Greta tak pernah sekali pun cemburu pada ku. Karena dia sangat yakin cara josh mencintai nya berbeda dengan cara nya menyayangiku. aku sudak di anggapnya adik kecil bagi josh. Tapi lebih sering terlihat dia berperan sebagai ayahku. Umur Greta dan Josh memang terpaut usia 12 tahun. Dan itu memang letak kenyamana Greta.


"Tapi sebelum itu. liburan ini akan kau isi dengan kegiatan apa" Josh bertanya dengan tampang serius.

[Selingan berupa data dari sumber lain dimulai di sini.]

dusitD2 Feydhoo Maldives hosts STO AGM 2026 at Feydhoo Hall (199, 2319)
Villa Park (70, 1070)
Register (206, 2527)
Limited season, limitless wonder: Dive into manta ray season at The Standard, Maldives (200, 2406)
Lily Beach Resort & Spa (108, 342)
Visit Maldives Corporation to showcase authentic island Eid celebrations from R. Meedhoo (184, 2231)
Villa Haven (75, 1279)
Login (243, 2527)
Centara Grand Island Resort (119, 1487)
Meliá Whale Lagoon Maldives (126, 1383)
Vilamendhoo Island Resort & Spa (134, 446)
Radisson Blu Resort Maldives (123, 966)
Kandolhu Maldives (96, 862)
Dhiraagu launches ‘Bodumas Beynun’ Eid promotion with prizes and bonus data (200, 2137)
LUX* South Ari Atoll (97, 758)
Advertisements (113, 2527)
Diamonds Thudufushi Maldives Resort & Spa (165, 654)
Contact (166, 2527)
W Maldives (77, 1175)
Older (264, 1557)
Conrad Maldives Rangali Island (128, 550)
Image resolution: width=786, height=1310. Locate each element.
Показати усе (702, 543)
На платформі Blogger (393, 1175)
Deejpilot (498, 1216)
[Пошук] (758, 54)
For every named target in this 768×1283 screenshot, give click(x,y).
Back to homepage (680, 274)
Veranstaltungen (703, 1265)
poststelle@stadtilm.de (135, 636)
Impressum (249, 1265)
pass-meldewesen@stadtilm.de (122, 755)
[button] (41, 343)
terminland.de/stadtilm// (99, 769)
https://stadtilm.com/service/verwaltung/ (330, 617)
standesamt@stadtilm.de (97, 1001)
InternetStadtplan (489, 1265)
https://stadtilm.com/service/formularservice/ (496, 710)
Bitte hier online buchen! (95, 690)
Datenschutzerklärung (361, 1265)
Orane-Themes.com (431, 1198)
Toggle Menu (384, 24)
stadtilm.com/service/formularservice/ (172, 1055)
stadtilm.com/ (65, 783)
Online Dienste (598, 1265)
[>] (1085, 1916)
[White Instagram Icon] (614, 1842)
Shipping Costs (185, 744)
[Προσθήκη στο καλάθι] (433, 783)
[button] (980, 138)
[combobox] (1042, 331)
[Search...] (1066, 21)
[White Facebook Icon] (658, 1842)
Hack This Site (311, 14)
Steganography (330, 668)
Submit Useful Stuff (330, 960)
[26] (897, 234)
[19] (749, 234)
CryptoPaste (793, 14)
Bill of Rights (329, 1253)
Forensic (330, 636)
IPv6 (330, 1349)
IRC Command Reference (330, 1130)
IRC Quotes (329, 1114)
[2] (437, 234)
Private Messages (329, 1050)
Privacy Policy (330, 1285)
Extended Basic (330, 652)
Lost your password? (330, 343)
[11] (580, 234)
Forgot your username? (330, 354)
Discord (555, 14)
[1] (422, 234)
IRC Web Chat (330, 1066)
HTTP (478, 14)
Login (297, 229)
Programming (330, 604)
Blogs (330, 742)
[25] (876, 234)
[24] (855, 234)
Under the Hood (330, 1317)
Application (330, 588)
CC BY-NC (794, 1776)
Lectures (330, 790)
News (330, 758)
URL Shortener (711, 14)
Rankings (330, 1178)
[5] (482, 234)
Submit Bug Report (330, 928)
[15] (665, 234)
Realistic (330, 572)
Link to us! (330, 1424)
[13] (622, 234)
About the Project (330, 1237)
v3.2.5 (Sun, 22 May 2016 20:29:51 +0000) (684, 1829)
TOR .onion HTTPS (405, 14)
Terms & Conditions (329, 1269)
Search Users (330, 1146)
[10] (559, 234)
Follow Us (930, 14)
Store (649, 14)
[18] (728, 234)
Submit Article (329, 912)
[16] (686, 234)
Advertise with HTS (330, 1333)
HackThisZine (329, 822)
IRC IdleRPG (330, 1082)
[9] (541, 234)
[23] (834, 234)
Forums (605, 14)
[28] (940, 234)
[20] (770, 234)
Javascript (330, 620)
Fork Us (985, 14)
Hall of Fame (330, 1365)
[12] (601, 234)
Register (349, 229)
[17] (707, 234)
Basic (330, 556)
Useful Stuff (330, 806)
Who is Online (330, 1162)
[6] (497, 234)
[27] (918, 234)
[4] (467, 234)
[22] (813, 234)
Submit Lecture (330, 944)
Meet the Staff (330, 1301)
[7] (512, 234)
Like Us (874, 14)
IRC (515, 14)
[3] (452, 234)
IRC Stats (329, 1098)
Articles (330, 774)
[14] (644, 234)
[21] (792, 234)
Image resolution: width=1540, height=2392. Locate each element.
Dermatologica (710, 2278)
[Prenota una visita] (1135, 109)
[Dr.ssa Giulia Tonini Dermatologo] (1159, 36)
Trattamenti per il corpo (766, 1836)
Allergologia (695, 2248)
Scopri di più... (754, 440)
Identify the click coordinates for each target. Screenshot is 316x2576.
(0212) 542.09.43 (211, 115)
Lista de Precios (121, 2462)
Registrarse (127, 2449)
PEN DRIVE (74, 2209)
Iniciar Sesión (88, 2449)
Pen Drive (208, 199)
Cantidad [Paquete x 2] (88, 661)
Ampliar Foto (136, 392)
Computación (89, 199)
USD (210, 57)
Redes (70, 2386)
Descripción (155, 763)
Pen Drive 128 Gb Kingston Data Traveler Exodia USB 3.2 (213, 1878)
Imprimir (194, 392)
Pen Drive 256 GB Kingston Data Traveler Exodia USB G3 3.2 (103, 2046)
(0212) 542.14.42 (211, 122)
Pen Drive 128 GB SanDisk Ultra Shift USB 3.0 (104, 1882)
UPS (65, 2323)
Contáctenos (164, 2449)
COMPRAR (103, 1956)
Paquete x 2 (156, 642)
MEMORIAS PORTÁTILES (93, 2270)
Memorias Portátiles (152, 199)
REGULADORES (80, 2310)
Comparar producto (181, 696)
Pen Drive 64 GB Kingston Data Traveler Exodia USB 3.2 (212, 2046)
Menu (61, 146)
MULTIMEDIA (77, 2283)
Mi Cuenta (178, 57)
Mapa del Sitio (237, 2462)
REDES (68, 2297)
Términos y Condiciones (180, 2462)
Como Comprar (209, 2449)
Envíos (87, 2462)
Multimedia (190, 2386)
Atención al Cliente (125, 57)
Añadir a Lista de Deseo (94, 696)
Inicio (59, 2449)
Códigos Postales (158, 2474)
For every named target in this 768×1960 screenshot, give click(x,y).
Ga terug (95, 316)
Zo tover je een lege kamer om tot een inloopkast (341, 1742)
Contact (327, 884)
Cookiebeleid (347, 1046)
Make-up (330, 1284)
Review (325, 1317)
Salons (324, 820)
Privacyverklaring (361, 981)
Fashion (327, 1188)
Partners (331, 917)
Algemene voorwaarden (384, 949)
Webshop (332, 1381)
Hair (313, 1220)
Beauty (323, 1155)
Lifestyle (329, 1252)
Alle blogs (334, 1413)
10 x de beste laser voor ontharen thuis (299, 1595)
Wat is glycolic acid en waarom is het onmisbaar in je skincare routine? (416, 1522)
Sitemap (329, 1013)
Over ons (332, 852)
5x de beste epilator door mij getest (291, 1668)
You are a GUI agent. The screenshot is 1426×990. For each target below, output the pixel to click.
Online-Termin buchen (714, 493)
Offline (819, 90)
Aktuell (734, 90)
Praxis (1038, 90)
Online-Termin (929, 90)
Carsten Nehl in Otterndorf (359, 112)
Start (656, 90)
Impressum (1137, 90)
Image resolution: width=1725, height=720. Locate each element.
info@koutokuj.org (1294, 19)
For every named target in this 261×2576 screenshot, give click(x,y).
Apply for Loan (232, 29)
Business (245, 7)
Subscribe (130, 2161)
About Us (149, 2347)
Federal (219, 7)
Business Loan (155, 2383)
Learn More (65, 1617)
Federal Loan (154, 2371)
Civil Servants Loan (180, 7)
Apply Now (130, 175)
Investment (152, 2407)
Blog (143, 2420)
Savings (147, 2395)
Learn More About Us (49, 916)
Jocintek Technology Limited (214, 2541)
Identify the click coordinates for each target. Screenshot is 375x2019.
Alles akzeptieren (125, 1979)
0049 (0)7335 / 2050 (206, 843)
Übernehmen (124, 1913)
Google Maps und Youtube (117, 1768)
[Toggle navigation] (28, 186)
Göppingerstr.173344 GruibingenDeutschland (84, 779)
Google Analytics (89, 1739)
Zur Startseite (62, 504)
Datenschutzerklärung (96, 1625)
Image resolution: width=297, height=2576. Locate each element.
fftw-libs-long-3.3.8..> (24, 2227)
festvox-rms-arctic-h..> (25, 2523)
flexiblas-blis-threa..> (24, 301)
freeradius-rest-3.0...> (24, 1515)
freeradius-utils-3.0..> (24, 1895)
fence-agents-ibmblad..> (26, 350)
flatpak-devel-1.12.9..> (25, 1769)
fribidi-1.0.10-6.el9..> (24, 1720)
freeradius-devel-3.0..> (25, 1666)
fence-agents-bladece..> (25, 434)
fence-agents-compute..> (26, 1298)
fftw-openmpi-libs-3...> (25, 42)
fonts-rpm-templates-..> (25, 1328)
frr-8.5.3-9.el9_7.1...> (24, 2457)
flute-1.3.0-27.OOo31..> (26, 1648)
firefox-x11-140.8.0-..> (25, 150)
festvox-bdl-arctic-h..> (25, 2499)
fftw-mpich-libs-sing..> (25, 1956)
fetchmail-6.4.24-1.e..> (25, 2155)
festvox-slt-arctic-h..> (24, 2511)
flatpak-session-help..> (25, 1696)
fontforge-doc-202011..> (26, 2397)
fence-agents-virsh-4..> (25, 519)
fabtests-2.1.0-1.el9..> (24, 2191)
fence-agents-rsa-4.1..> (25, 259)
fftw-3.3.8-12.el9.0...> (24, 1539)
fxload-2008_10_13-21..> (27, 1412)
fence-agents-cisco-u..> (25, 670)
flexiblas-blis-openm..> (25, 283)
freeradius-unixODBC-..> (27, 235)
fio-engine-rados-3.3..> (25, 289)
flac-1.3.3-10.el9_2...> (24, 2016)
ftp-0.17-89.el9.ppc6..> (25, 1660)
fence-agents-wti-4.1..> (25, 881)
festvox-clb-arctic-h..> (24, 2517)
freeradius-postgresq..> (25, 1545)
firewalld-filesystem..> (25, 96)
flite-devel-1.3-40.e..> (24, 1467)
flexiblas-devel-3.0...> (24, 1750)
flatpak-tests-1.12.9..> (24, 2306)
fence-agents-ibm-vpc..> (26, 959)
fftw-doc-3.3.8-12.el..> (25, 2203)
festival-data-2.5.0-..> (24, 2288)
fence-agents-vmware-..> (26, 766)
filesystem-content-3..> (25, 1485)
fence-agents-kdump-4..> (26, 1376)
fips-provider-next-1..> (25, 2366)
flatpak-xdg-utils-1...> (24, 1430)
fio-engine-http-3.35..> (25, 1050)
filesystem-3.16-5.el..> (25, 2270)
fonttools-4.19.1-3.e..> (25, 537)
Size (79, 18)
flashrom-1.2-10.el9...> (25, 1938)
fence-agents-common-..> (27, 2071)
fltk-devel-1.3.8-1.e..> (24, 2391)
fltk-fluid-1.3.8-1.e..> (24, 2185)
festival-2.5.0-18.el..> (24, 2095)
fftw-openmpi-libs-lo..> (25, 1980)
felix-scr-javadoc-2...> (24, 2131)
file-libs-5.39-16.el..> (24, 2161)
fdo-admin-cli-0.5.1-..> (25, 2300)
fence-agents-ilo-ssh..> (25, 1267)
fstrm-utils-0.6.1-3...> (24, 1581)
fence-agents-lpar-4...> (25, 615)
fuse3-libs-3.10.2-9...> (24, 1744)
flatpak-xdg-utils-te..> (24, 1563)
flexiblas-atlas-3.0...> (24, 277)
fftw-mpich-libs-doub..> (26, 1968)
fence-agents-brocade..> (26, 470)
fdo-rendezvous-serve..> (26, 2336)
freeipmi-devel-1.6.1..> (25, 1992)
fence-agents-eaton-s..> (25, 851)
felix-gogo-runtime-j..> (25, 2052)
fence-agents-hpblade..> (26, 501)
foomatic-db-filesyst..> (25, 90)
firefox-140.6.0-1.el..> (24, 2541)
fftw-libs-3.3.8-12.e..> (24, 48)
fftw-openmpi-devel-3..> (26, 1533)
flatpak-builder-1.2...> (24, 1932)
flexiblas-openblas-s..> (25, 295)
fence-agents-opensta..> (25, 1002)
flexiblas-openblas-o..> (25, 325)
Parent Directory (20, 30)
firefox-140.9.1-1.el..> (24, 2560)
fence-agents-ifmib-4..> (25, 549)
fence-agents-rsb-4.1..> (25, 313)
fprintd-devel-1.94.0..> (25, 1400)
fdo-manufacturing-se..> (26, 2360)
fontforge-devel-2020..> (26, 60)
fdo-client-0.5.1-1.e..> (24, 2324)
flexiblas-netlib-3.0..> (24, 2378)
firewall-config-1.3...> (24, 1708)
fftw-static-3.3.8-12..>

"Menjaga toko kue Ms Lea. Dia meminta bantuan ku dia harus sering bulak balik Bern dan Zurich. Untuk urusan anak nya. Sehingga aku membantu menjaga toko dipagi hari. dan Club dimalam hari. Tapi aku hanya mengambil 4 hari kerja dalam seminggu untuk di Club"


"Good girl. Kau memang tidak boleh menghabiskan waktu mu bekerja. Harus cukup istirahat" Jawab Josh


"Dan ada waktu untuk ku" Sambung Julian. Aku mengecup pipi Julian balasan dari pelukan nya untukku.


Banyak topik yang kami perbincangkan. hingga waktu sudah menunjukan pukul 8 malam. Greta mengajak clubbing dan tentu saja langsung disetujui semua pihak.


****


"Babe. Kamu disini" Seorang wanita seksi dengan rambut coklat sebahu memeluk Julian Dari belakang membuat ku terbelalak.


"Elena" wajah Julian membeku, memandang wajah ku dan elena bergantian.


"Kenalkan dia Pacarku" Julian akhirnya mengeser tubuhnya ke arahku.


"Oh. Sorry apa aku menggangu"


"Tidak. Aku hanya sedang menghabiskan waktu bersama pacarku elena."


"Elena" Dia mengulurkan tangan nya ke arahku. dan memeluk ku " Bila dia tak bersama mu. apa boleh dia menemaniku" Elena berbisik tepat disamping telingaku.


Membuat semburat merat diwajahku. aku marah tentu saja. tapi aku selalu bisa menahan semua emosi aku sedikit terlatih untuk itu.


"Brieaya. Kamu dapat memanggil ku Brie dan soal kau meminta Julian menemanimu. tanyakan saja padanya" Aku berkata dan menatap Julian. Wajah Julian kembali tampak tegang memandang Elena tudak percaya.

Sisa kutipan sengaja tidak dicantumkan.